New York Times
December 18, 2006
WASHINGTON. Dec. 18 — Colin L. Powell, the former secretary of state and former chairman of the Joints Chiefs of Staff, said Sunday that the Army was “about broken” and that he saw nothing to justify an increase in troops in Iraq.
“I am not persuaded that another surge of troops into Baghdad for the purposes of suppression of this communitarian violence, this civil war, will work,” he said in an interview on the CBS News program “Face the Nation.”
“But if somebody proposes that additional troops be sent,” Mr. Powell said, “if I were still chairman of the Joint Chiefs of Staff, my first question to whoever is proposing it: what mission is it that these troops are to accomplish?”

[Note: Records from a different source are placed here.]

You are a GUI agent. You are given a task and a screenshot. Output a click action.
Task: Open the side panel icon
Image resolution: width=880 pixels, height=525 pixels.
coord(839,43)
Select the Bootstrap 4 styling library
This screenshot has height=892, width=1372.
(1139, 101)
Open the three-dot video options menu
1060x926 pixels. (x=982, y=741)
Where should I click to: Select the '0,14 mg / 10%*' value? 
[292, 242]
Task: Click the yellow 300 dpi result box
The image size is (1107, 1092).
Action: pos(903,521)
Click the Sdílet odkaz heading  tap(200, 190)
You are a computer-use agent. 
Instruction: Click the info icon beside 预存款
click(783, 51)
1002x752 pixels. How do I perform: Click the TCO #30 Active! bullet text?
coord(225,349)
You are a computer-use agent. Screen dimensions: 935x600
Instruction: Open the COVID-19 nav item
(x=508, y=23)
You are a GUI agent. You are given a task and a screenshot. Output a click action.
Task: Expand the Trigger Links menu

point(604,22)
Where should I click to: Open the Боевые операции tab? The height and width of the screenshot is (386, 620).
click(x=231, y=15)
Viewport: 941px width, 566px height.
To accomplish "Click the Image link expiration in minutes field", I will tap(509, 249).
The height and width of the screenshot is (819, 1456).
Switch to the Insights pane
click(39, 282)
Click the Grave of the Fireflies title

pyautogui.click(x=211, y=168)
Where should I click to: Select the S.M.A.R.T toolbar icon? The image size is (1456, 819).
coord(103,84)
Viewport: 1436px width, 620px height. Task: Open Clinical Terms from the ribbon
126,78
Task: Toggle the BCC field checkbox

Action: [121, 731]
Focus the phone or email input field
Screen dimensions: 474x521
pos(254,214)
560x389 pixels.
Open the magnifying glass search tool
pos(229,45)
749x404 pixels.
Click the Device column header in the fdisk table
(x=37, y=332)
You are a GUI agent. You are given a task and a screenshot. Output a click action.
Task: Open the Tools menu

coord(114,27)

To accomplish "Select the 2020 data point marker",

Mr. Powell said heavy demands on the Army had meant “a backlog of equipment that is not being repaired” and “repetitive tours” for soldiers assigned to Iraq. “So if you surge now,” he said, “you’re going to be bringing in troops from the United States who have already been kept there even longer.”
Mr. Powell said the United States should be talking directly with the governments of Syria and Iran in an effort to stabilize the region — a contrast to the policy of the Bush administration, which has not engaged in such talks.
In a separate interview on the ABC News program “This Week,” Senator Harry Reid of Nevada, the incoming Democratic majority leader, said he could support a troop increase only if it were temporary. “If it’s for a surge, that is, for two or three months, and it’s part of a program to get us out of there as indicated by this time next year, then, sure, I’ll go along with it.”
Mr. Reid added: “The American people will not allow this war to go on as it has. It simply is a war that will not be won militarily. It can only be won politically.”